Your task is to write out exactly the lines from the line containing "Task: Click TOUT PRENDRE to take everything" through the end of the records, inclusive at both ends.

• Recorded data
+++++

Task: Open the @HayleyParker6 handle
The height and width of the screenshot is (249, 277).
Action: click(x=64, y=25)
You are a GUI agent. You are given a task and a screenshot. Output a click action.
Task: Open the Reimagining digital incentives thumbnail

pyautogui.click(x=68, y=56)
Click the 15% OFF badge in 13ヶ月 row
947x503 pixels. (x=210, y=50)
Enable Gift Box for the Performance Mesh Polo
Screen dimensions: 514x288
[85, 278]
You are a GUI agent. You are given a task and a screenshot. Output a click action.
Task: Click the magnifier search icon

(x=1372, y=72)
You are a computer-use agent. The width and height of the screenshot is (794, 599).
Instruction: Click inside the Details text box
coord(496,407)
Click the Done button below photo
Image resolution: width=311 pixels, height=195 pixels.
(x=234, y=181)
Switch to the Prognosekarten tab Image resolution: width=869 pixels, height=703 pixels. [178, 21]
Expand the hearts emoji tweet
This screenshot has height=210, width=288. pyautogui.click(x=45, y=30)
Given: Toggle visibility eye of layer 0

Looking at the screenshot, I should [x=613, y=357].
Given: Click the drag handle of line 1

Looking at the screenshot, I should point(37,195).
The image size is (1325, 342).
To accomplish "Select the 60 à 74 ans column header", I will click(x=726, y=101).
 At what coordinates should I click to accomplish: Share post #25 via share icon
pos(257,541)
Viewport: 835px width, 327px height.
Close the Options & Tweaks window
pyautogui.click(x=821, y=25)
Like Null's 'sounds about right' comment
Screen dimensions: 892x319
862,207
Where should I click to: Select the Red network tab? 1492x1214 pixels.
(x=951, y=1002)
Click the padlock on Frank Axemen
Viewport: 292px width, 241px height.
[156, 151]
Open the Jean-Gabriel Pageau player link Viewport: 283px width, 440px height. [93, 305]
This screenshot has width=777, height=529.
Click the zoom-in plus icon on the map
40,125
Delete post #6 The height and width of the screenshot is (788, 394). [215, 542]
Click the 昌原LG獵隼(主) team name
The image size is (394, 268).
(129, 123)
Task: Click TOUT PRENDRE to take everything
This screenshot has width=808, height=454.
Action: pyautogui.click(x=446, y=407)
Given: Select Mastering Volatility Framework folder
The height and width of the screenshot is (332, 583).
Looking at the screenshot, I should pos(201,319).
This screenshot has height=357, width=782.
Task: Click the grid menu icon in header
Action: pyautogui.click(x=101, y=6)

+++++

• Result of the task
Task: Click TOUT PRENDRE to take everything
This screenshot has width=808, height=454.
Action: pyautogui.click(x=446, y=407)
Given: Select Mastering Volatility Framework folder
The height and width of the screenshot is (332, 583).
Looking at the screenshot, I should pos(201,319).
This screenshot has height=357, width=782.
Task: Click the grid menu icon in header
Action: pyautogui.click(x=101, y=6)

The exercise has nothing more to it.